SCHOOL LEADERSHIP SHAKE-UP BRINGS IN CHIEF EXECUTIVES
A review of school leadership commissioned by the Department for Education and Skills and carried out by PricewaterhouseCoopers, has recommended a range of models for school leadership to boost school standards and deliver more effective management of schools. A shift away from the traditional model of a headteacher supported by a deputy or assistant head has become necessary because of the way in which schools are changing. The new models include a chief executive without teaching responsibilities. The recommendations are made against a background where modern school leaders are required to fulfil an increasing number of roles, such as accountant, architect, and human resources manager.

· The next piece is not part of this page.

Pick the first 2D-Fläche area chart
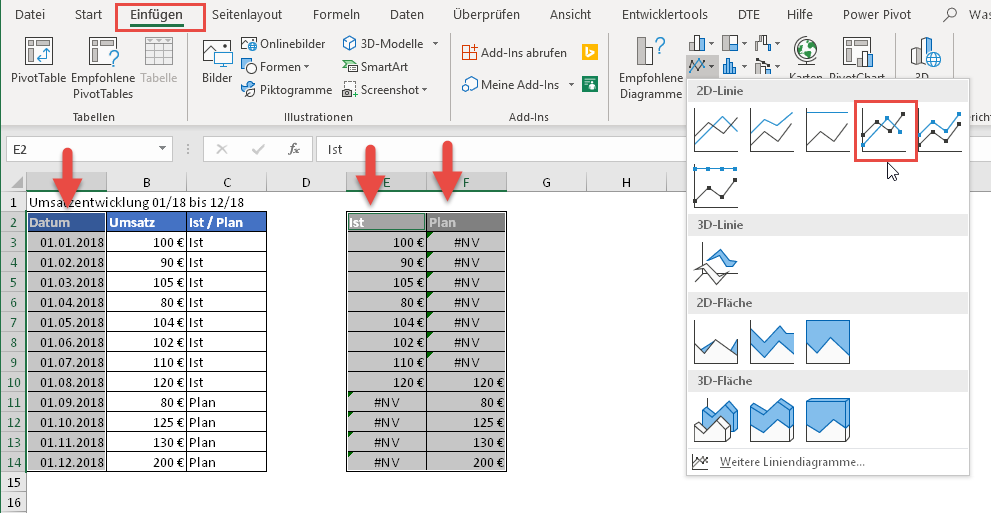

The review has also recommended that professionals from beyond the world of education should be recruited as school leaders and that they should not be required to obtain Qualified Teaching Status. Where a non teacher occupies an executive position in a school there would be a qualified teacher to head teaching and learning.
The review also proposes that leadership roles should be distributing among a broader range of senior staff. This would require the development of wider skill sets for the future, with increased expertise in areas such as finance, human resources, collaboration and project management.
The review recommendations have been welcomed by head teacher associations. But Chris Keates, General Secretary of NASUWT, representing teachers, said: “Some but not all of the recommendations in this report will resonate positively with the profession. Consequently, the PricewaterhouseCoopers’ review cannot be seen as an end in itself.”